**TASK TO CARRY OUT**: When you transcribe the listing, keep each line exact and drop the pictures.

== DATASET

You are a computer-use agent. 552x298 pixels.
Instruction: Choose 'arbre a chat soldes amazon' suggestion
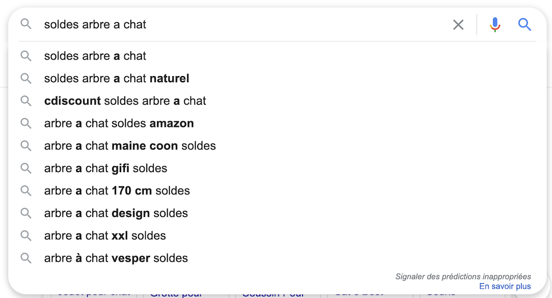tap(278, 123)
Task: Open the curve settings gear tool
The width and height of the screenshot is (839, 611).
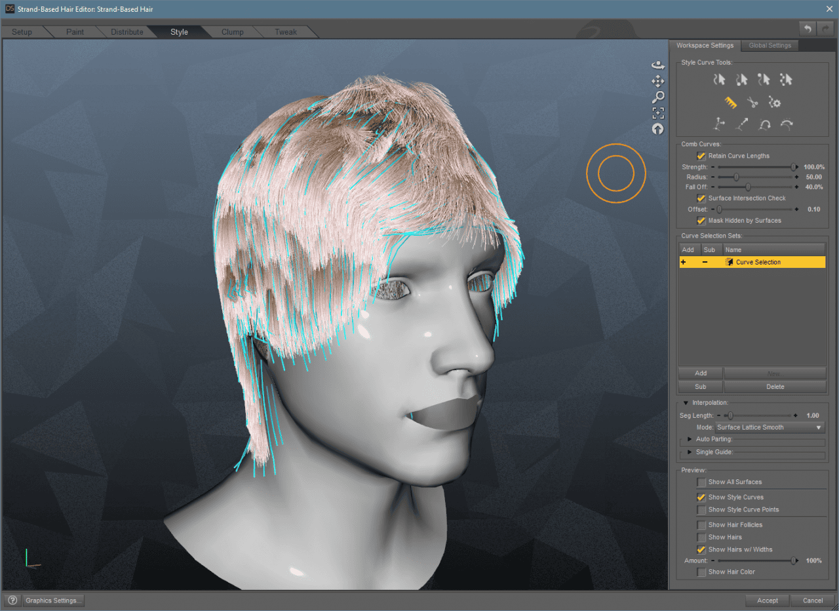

====

**RESULT OF THE TASK**:
You are a computer-use agent. 552x298 pixels.
Instruction: Choose 'arbre a chat soldes amazon' suggestion
tap(278, 123)
Task: Open the curve settings gear tool
The width and height of the screenshot is (839, 611).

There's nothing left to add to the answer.